■ **Stored data**:
▽
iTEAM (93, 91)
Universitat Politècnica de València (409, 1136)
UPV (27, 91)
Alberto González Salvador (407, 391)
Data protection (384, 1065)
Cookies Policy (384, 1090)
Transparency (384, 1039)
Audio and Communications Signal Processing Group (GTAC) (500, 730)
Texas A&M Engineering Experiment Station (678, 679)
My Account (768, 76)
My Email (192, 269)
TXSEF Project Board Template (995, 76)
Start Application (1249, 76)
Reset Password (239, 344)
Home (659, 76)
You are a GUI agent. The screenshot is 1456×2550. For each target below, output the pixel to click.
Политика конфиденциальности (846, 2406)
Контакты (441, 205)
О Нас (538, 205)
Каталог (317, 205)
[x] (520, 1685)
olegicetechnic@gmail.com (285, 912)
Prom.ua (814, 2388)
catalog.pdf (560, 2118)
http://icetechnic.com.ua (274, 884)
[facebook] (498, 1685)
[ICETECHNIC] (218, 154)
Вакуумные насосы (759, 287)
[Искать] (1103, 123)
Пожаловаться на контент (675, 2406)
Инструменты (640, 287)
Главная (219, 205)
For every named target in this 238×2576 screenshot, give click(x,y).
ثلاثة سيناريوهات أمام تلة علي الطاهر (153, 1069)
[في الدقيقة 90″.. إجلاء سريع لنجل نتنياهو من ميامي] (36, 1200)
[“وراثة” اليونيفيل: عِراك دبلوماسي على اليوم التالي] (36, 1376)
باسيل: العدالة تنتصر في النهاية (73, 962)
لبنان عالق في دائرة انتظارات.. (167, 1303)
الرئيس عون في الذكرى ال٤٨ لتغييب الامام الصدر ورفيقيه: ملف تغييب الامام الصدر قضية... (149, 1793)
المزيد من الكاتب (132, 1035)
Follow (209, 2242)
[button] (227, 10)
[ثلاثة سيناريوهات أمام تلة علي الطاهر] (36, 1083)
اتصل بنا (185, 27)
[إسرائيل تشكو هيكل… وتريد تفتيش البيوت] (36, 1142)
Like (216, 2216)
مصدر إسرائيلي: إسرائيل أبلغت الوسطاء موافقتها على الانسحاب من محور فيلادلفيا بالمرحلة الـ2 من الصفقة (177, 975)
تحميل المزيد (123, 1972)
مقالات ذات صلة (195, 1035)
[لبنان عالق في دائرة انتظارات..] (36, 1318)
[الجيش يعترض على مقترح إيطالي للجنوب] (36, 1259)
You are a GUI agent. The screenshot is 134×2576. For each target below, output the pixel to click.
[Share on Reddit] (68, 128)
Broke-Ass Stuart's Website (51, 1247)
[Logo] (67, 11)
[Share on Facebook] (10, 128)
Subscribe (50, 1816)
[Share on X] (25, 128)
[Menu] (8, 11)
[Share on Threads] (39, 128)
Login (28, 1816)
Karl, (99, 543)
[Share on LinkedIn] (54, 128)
△
■ **Exercise objective**: The output should consist only of the lines from the one with "[Share on Reddit] (68, 128)" through the final line of the records above, exactly.

■ **Solved problem**:
[Share on Reddit] (68, 128)
Broke-Ass Stuart's Website (51, 1247)
[Logo] (67, 11)
[Share on Facebook] (10, 128)
Subscribe (50, 1816)
[Share on X] (25, 128)
[Menu] (8, 11)
[Share on Threads] (39, 128)
Login (28, 1816)
Karl, (99, 543)
[Share on LinkedIn] (54, 128)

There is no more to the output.